Supplied passage:
Mr. Owens of Virginia, for himself, introduced,


To establish an executive department, to be denominated the Department of Treasury

Be it enacted by the Senate and House of Representatives of the United States of America in Congress assembled,

Sec. 1.
There shall be a Department of Treasury, in which shall be the following offi­cers, namely: a Secretary of the Treasury, to be deemed head of the department; a Comptroller, an Auditor, a Treasurer, a Register, and an Assistant to the Secretary of the Treasury, which assistant shall be ap­pointed by the said Secretary.
Sec. 2.
That it shall be the duty of the Secretary of the Treasury to digest and prepare plans for the improve­ment and management of the revenue, and for the support of public credit; to prepare and report estimates of the public revenue, and the public expenditures; to superintend the collection of the revenue; to decide on the forms of keeping and stating accounts and making returns, and to grant under the limitations herein established, or to be hereafter provided, all warrants for monies to be issued from the Trea­sury, in pursuance of appropriations by law; to execute such services relative to the sale of the lands belonging to the United States, as maybe by law required of him; to make report, and give information to either branch of the legislature, in person or in writing (as he may be required), respecting all matters referred to him by the Senate or House of Representatives, or which shall appertain to his office; and generally to perform all such services relative to the finances, as he shall be di­rected to perform.
Sec. 3.

Required tasks:
• 1. Under the Treasury Department bill, who appoints the Assistant to the Secretary of the Treasury?
• 2. Pick up the Treasury Department bill where it stops and write the section that follows.

Data shown:

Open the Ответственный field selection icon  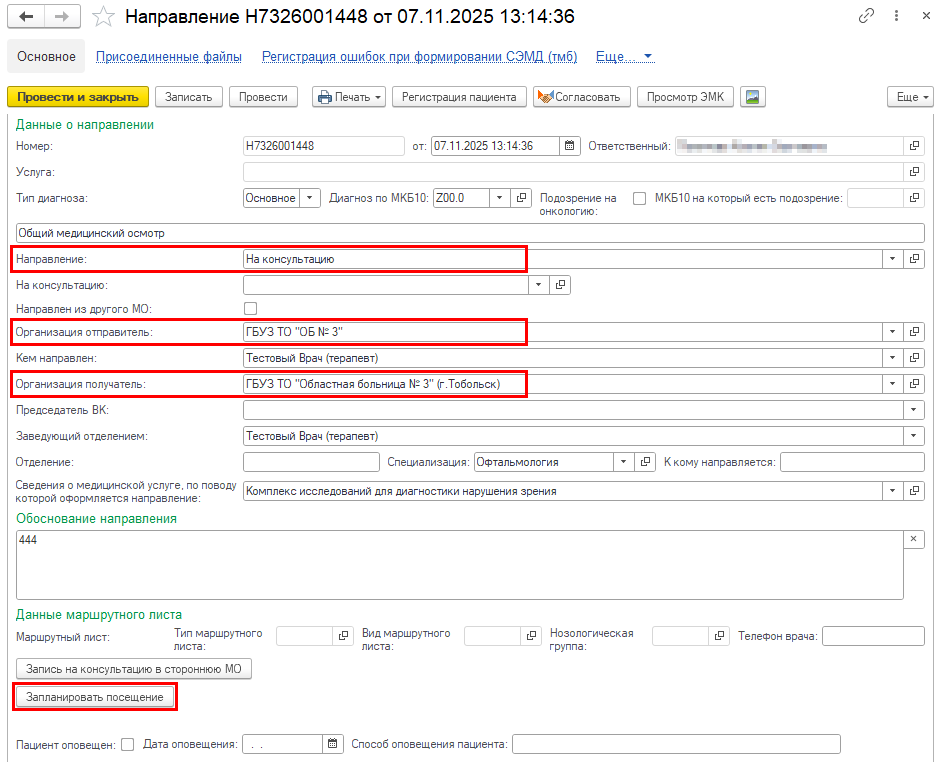[x=914, y=146]
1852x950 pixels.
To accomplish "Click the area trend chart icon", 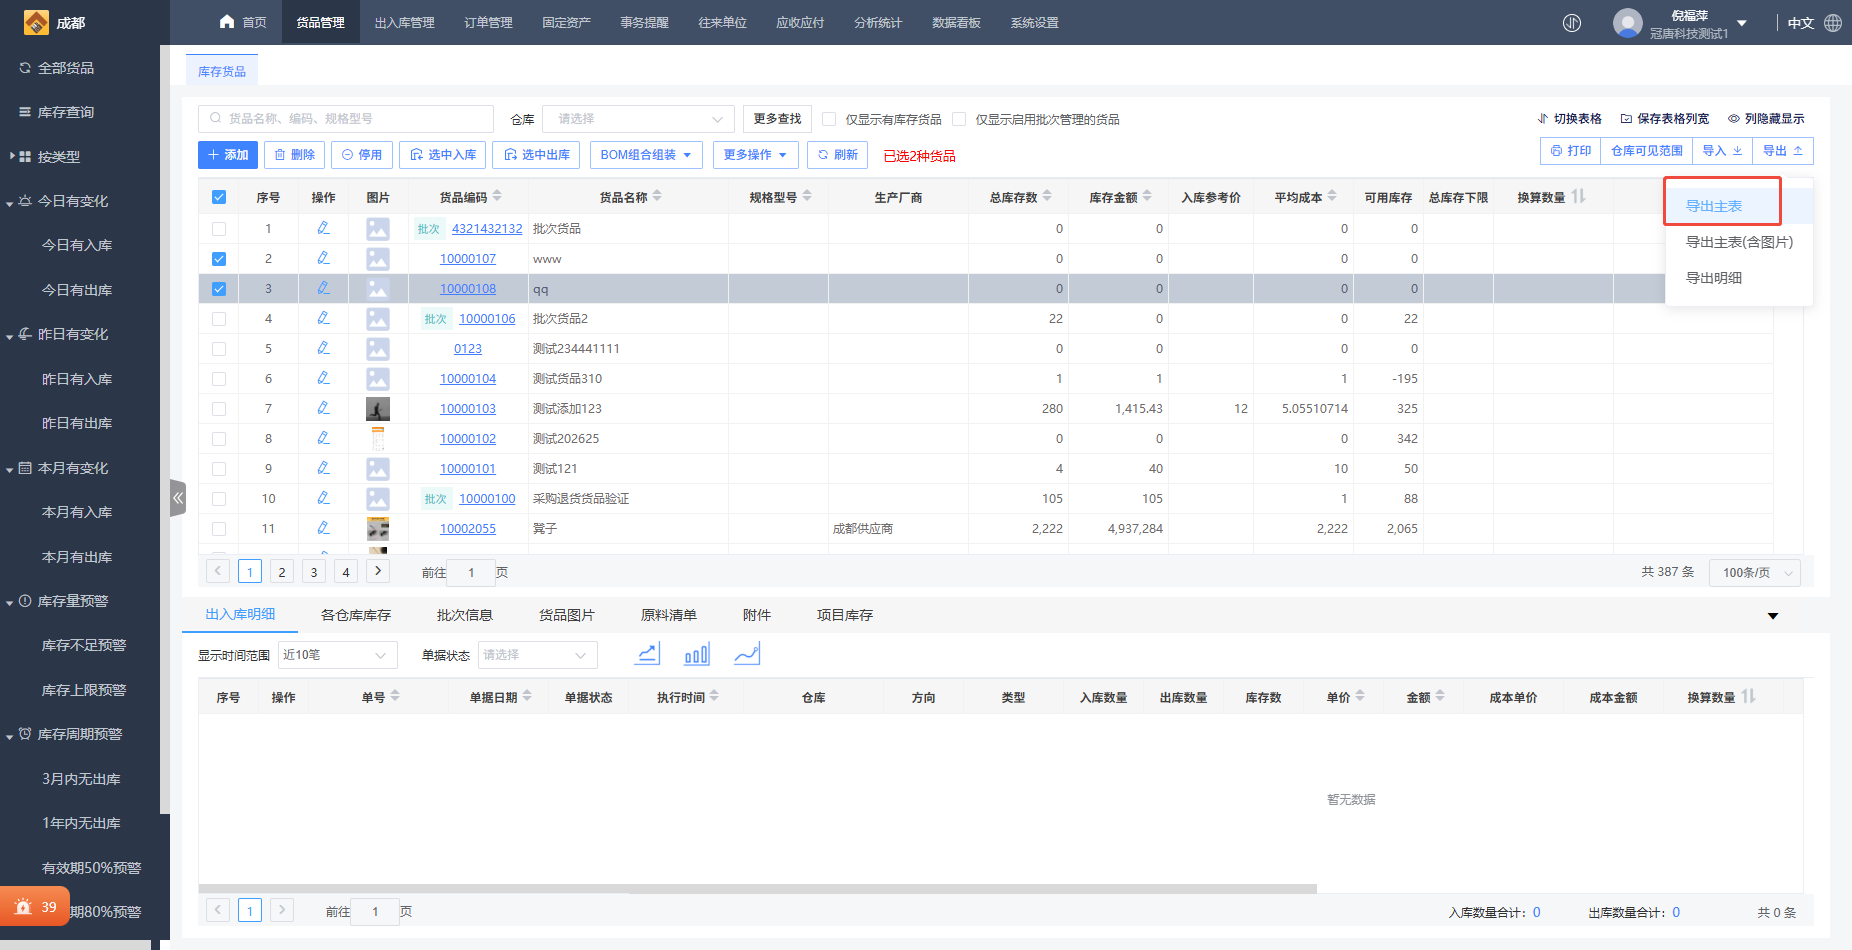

Results by task:
• 1. The Secretary of the Treasury

• 2.
That it shall be the duty of the Comptroller to superintend the adjustment and preservation of the pub­lic accounts; to examine all accounts settled by the Auditor, and cer­tify the balances arising thereon to the Register; to countersign all war­rants drawn by the Secretary of the Treasury, which shall be warranted by law; to report to the Secretary the official forms of all papers to be issued in the different offices for collecting the public revenue, and the manner and form of keeping and stating the accounts of the several persons employed therein. He shall moreover provide for the regular and punctual payment of all monies which may be collected, and shall direct prosecutions for all delinquencies of officers of the revenue, and for debts that are, or shall be due to the United States.
Sec. 4.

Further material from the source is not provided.